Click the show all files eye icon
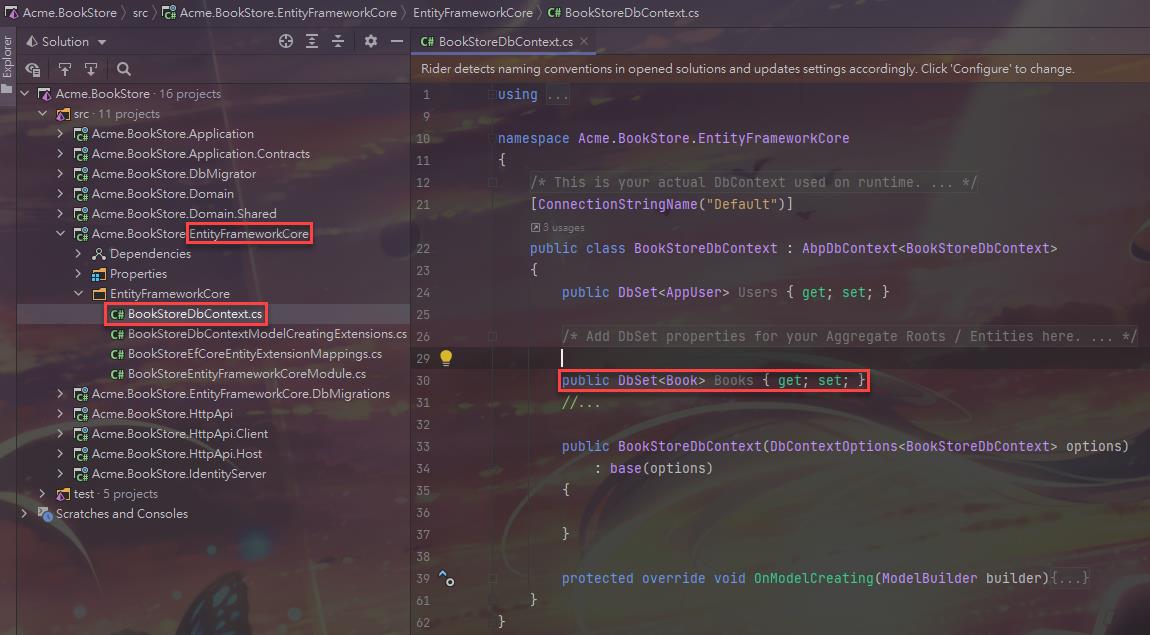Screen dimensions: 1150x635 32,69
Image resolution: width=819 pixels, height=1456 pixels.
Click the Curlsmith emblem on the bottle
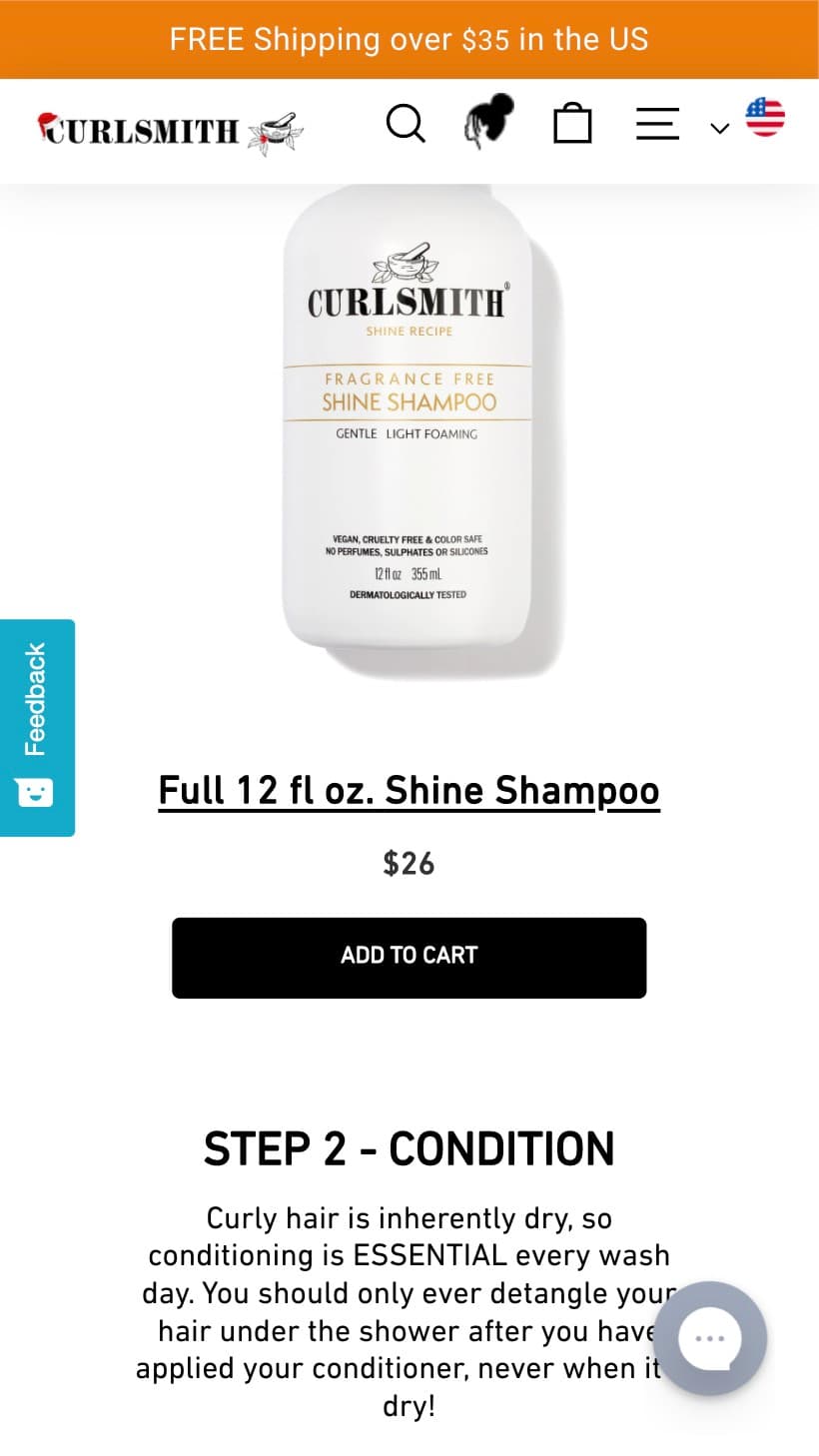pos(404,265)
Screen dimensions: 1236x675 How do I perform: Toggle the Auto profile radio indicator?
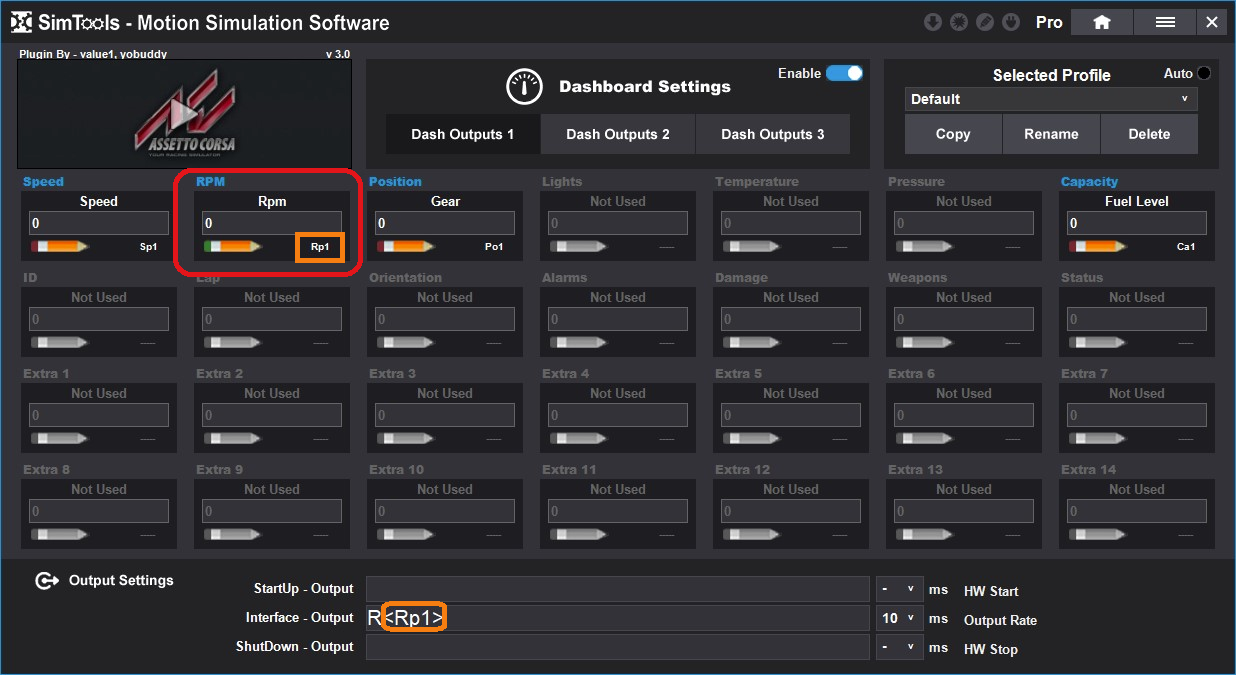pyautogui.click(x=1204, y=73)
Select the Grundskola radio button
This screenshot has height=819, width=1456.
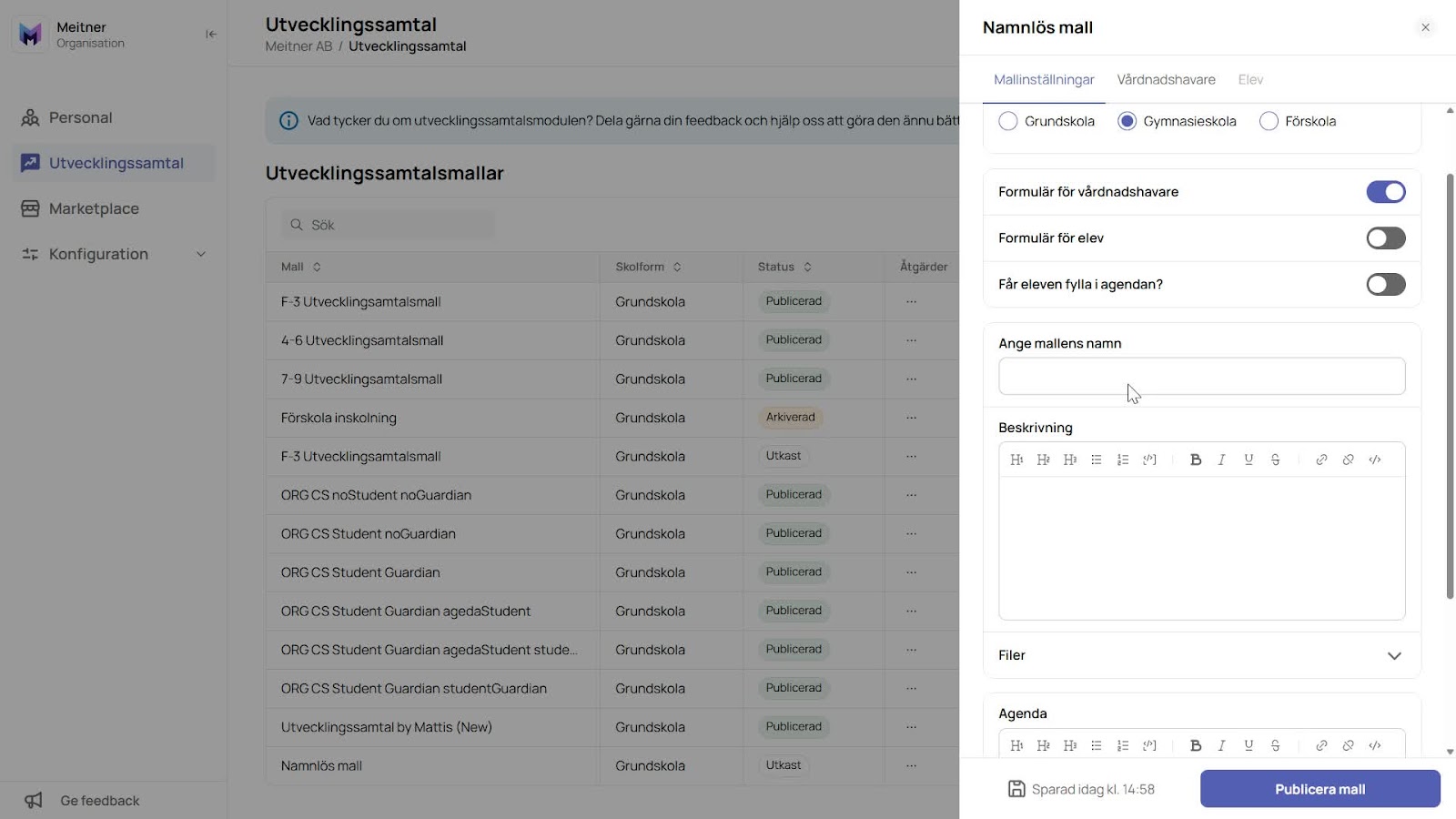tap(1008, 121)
◆ ◆ ◆ ◆ ◆
The task:
Write every entry out again exactly, images omitted.

Expected answer:
Click the show all files eye icon
Screen dimensions: 1150x635 32,69
Image resolution: width=819 pixels, height=1456 pixels.
Click the Curlsmith emblem on the bottle
pos(404,265)
Screen dimensions: 1236x675 How do I perform: Toggle the Auto profile radio indicator?
pyautogui.click(x=1204, y=73)
Select the Grundskola radio button
This screenshot has height=819, width=1456.
tap(1008, 121)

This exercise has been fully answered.